To do:
Using the records that follow, reproduce exactly the lines starting at the line containing "The image size is (591, 342)." and ending at the line containing "Click the red number 1 annotation". Include both end lines and no pictures.

● ● ● ●

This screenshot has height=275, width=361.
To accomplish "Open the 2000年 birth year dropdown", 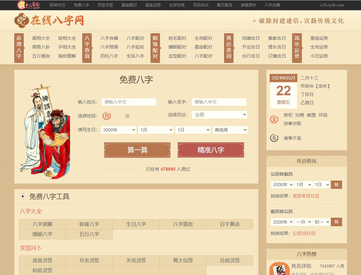I will coord(118,130).
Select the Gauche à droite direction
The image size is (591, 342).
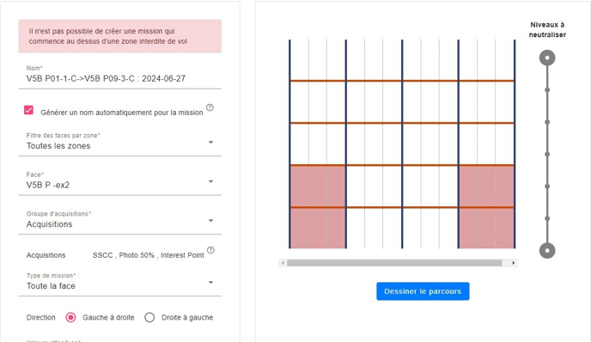70,317
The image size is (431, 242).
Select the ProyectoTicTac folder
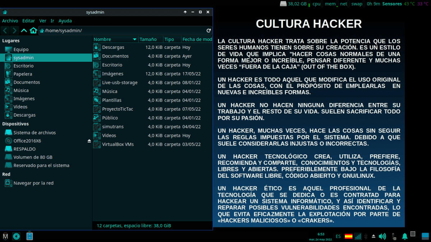point(117,109)
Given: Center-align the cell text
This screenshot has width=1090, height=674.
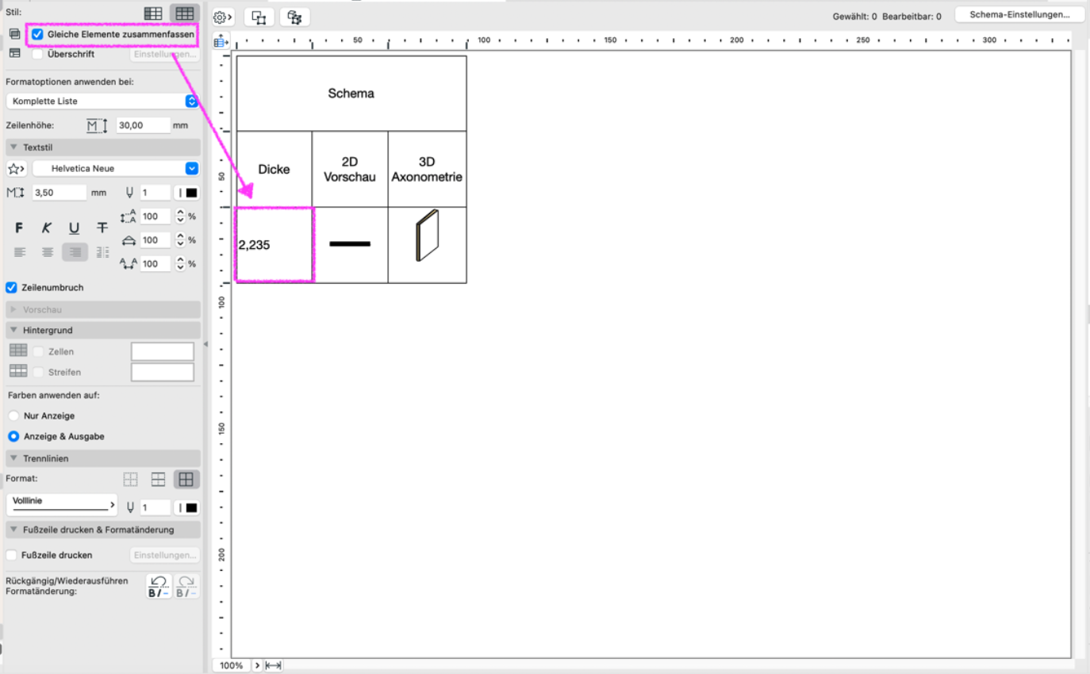Looking at the screenshot, I should click(48, 252).
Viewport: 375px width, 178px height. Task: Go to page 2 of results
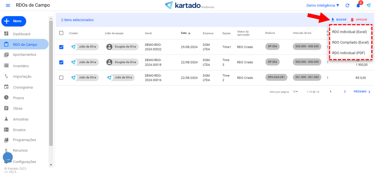345,92
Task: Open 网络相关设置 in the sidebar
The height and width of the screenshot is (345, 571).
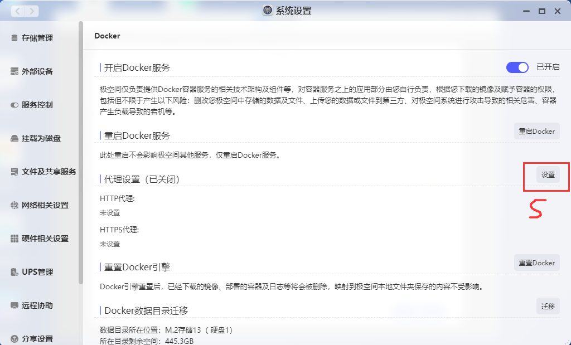Action: (45, 205)
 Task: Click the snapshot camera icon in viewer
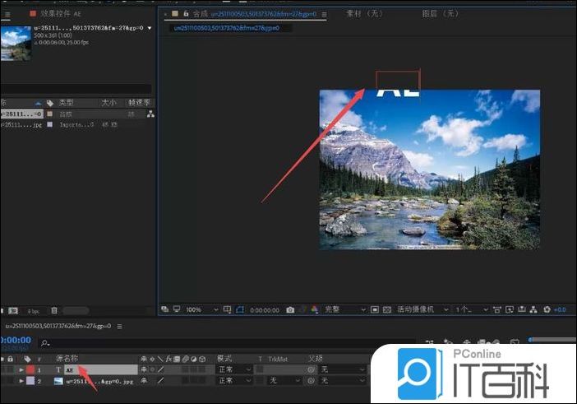[x=290, y=310]
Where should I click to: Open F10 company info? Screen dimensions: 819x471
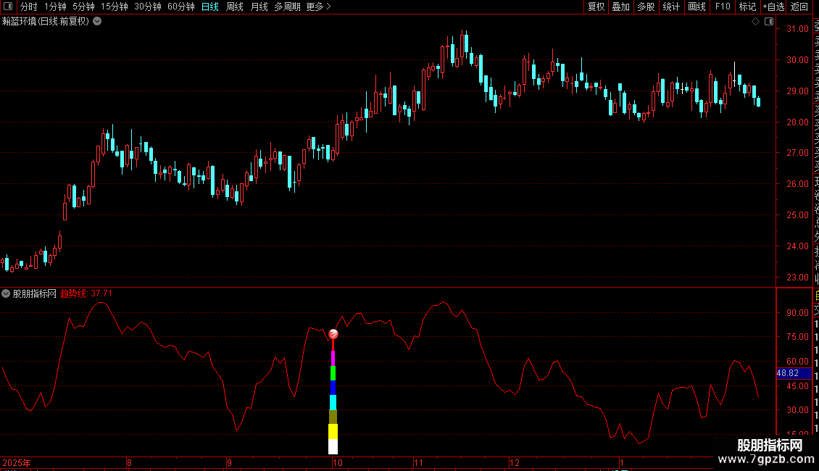tap(723, 7)
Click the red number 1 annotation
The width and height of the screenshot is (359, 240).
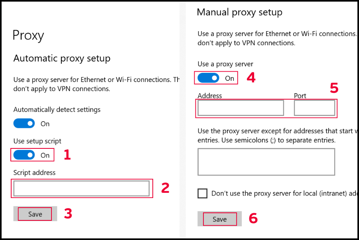point(67,155)
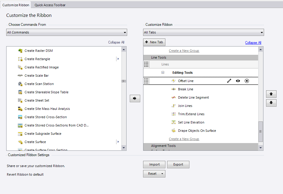
Task: Click the move up arrow button
Action: [271, 94]
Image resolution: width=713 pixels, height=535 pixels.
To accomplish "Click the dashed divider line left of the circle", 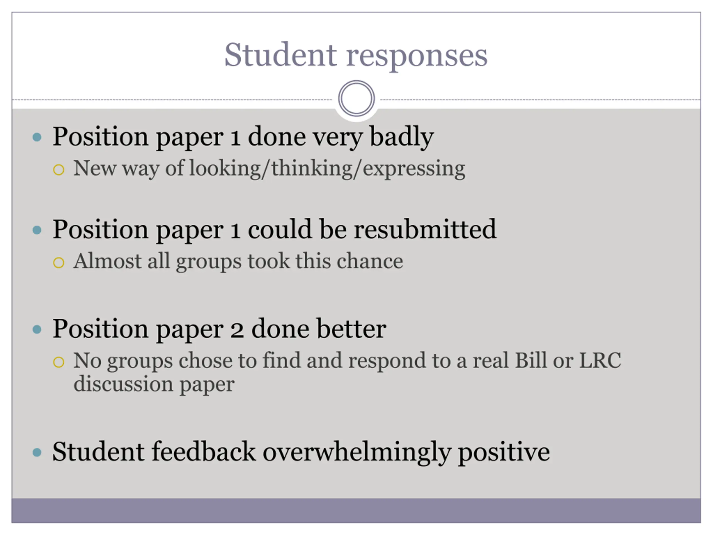I will tap(171, 100).
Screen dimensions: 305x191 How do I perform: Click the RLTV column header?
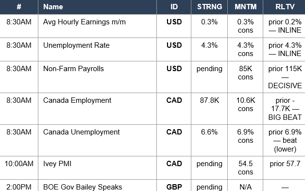[x=285, y=7]
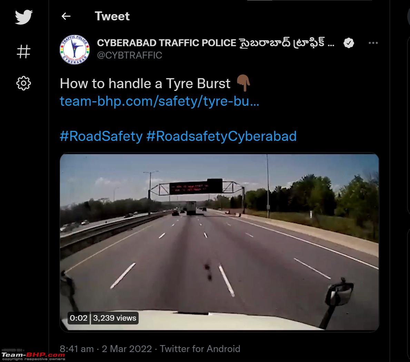Screen dimensions: 410x362
Task: Click the Twitter bird home icon
Action: pos(23,17)
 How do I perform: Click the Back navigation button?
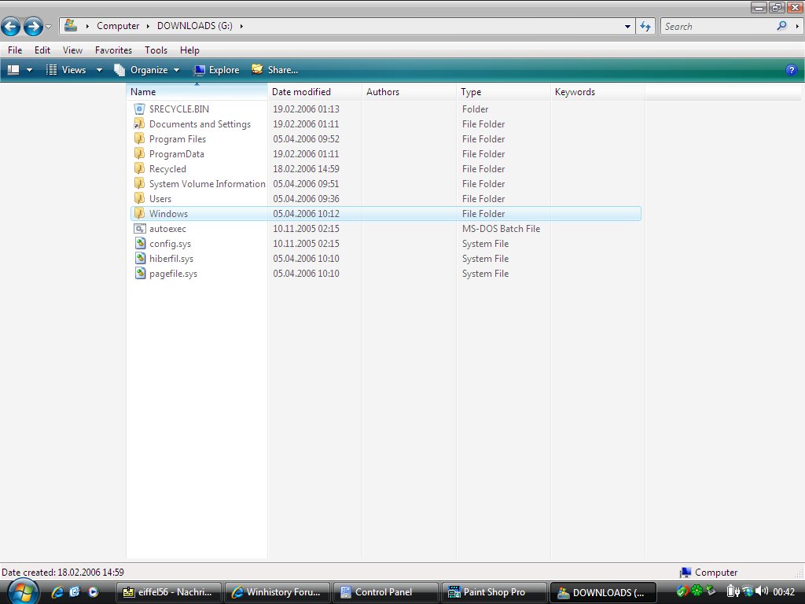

● ● ● ●

Response area:
The image size is (591, 342).
70,317
The image size is (431, 242).
Select the ProyectoTicTac folder
point(117,109)
Given: Center-align the cell text
This screenshot has width=1090, height=674.
Looking at the screenshot, I should click(48, 252).
Viewport: 375px width, 178px height. Task: Go to page 2 of results
345,92
Task: Open 网络相关设置 in the sidebar
The height and width of the screenshot is (345, 571).
Action: (45, 205)
 Task: Click the snapshot camera icon in viewer
[x=290, y=310]
Where should I click to: Open F10 company info? Screen dimensions: 819x471
tap(723, 7)
Click the red number 1 annotation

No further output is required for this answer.